» **Fragmento**
Estoy en contra de esta guerra por tres motivos principales, que se resumen, como los mandamientos, en uno: que no me creo --como Danae me insiste a diario-- nada, ni una palabra, del relato, ni de los conceptos, que han sido empleados para contarnos el conflicto árabe, y particularmente el libio.

(1) No puedo estar a favor de esta guerra porque el principio que pretende legitimarla, a saber, que es una intervención para impedir que Gadafi masacre a su propia población no resulta cumplido universalmente por las potencias. Esas mismas masacres se dan en otras latitudes, ahora bien cercanas, sin que 'la comunidad internacional' (es decir, las potencias occidentales) se planteen siquiera amonestar a los responsables de las matanzas. ¿Qué habría si no que haber hecho con Álvaro Uribe y sus decenas de miles de muertos en fosas comunes? Según esta premisa, intervenir para derrocarlo, en lugar de consentirlo y financiarlo. Y como no se hizo, pues no me creo que ahora sea ése el móvil real.

(Entradas de datos recopiladas)
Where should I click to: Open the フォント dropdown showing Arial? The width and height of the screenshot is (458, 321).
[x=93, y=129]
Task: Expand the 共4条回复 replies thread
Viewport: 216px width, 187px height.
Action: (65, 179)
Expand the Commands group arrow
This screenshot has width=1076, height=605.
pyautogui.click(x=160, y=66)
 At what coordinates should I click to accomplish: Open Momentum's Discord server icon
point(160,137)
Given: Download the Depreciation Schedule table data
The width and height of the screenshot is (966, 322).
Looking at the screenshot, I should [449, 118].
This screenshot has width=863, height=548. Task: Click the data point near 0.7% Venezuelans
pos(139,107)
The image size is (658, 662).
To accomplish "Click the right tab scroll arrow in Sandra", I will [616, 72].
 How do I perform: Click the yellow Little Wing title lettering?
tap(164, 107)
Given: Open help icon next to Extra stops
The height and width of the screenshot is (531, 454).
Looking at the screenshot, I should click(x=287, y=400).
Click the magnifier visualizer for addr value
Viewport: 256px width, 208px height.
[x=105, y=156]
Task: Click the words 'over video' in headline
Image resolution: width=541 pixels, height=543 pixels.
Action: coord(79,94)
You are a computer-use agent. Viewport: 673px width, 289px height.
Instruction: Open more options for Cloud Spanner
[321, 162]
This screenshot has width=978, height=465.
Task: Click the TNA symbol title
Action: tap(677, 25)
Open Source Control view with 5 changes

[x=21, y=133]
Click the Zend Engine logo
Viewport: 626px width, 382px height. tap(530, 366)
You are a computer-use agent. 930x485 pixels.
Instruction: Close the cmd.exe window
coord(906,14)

» **Ejercicio breve 1**
Traduzca al inglés esta oración del fragmento sobre la guerra en Libia: «Y como no se hizo, pues no me creo que ahora sea ése el móvil real.»
» **Ejercicio breve 2**
Prosiga el fragmento sobre la guerra en Libia a partir de su última oración.

» **Resultado 1**
And since it was not done, I do not believe that this is now the real motive.

» **Resultado 2**
(2) Pero es que tampoco me trago la contraposición simplista que los medios --agentes de la propaganda de las potencias en este punto, y probablemente en casi todos-- hacen entre el dictador Gadafi y el 'pueblo libio'. Hasta donde alcanzo a saber, lo que allí venía aconteciendo oponía a un tirano, respaldado hasta el momento por las potencias, por el ejército y por parte de la población, y a un numeroso colectivo de rebeldes, que resulta que, a diferencia de los manifestantes de Túnez, Yemen, El Cairo o Bahrein, estaban ya considerablemente armados. En aplicación estricta del derecho estatal e internacional al uso, lo que allí se había desencadenado era una guerra civil, o más bien, visto el curso de los acontecimientos, un conato de rebeldía armada contra el orden establecido, que siempre trata de ser reprimido por las armas con la neutralidad de las potencias extranjeras con base en el principio de no injerencia en los asuntos internos.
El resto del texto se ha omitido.